As Noah and his family were the only ones not to have a share in the corruptness of the age, so the animals received into the ark were such as had led a natural life. For the animals of the time were as immoral as the men: the dog united with the wolf, the cock with the pea-fowl, and many others paid no heed to sexual purity. Those that were saved were such as had kept themselves untainted.

Before the flood the number of unclean animals had been greater than the number of the clean. Afterward the ratio was reversed, because while seven pairs of clean animals were preserved in the ark, but two pairs of the unclean were preserved.

One animal, the reem, Noah could not take into the ark. On account of its huge size it could not find room therein. Noah therefore tied it to the ark, and it ran on behind. Also, he could not make space for the giant Og, the king of Bashan. He sat on top of the ark securely, and in this way escaped the flood of waters. Noah doled out his food to him daily, through a hole, because Og had promised that he and his descendants would serve him as slaves in perpetuity.

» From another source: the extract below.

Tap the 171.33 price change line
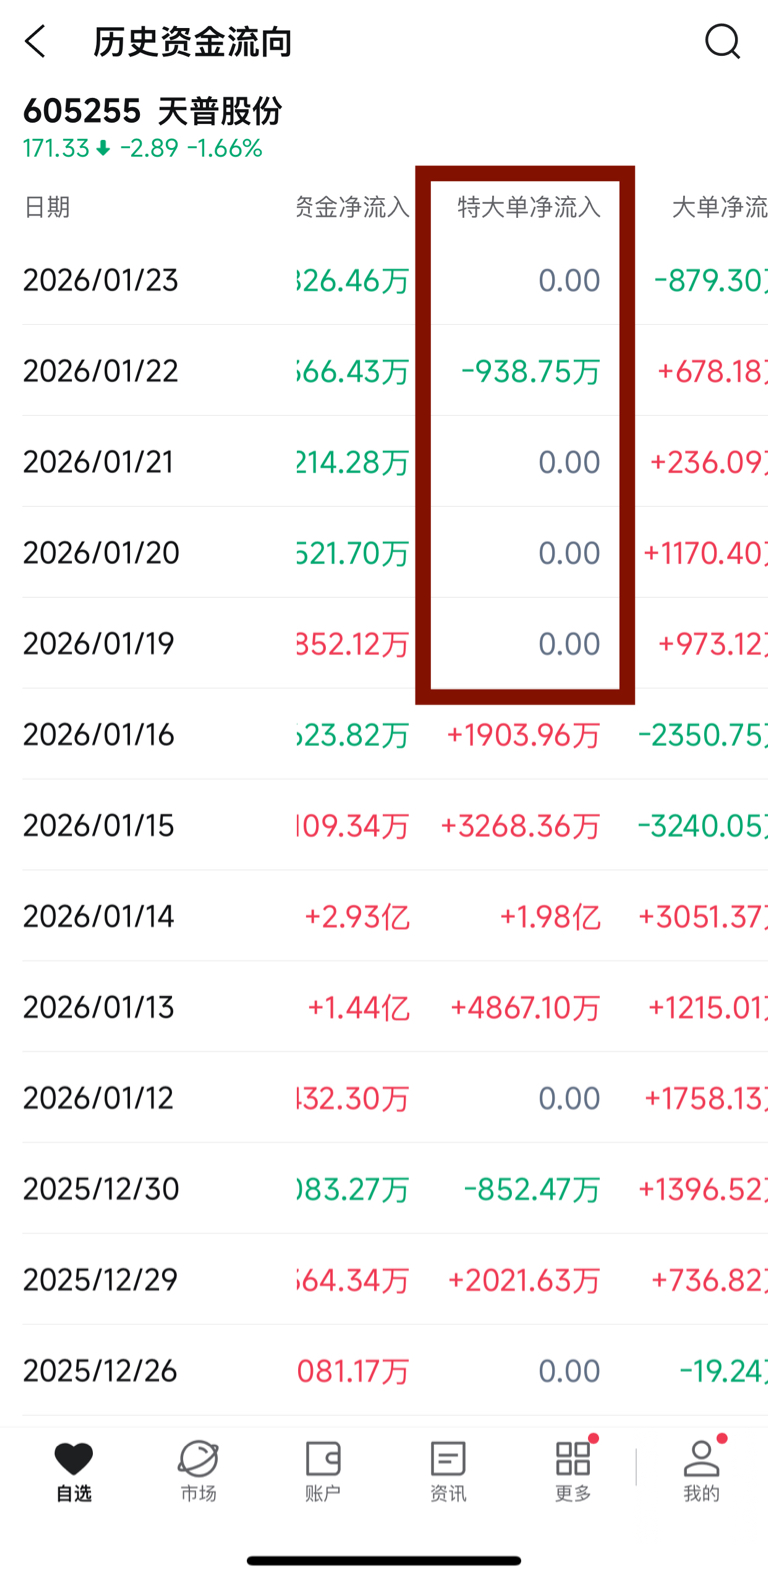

Two creatures of a most peculiar kind also found refuge in the ark. Among the beings that came to Noah there was Falsehood asking for shelter. He was denied admission, because he had no companion, and Noah was taking in the animals only by pairs. Falsehood went off to seek a partner, and he met Misfortune, whom he associated with himself on the condition that she might appropriate what Falsehood earned. The pair were then accepted in the ark. When they left it, Falsehood noticed that whatever he gathered together disappeared at once, and he betook himself to his companion to seek an explanation, which she gave him in the following words, "Did we not agree to the condition that I might take what you earn?" and Falsehood had to depart empty-handed.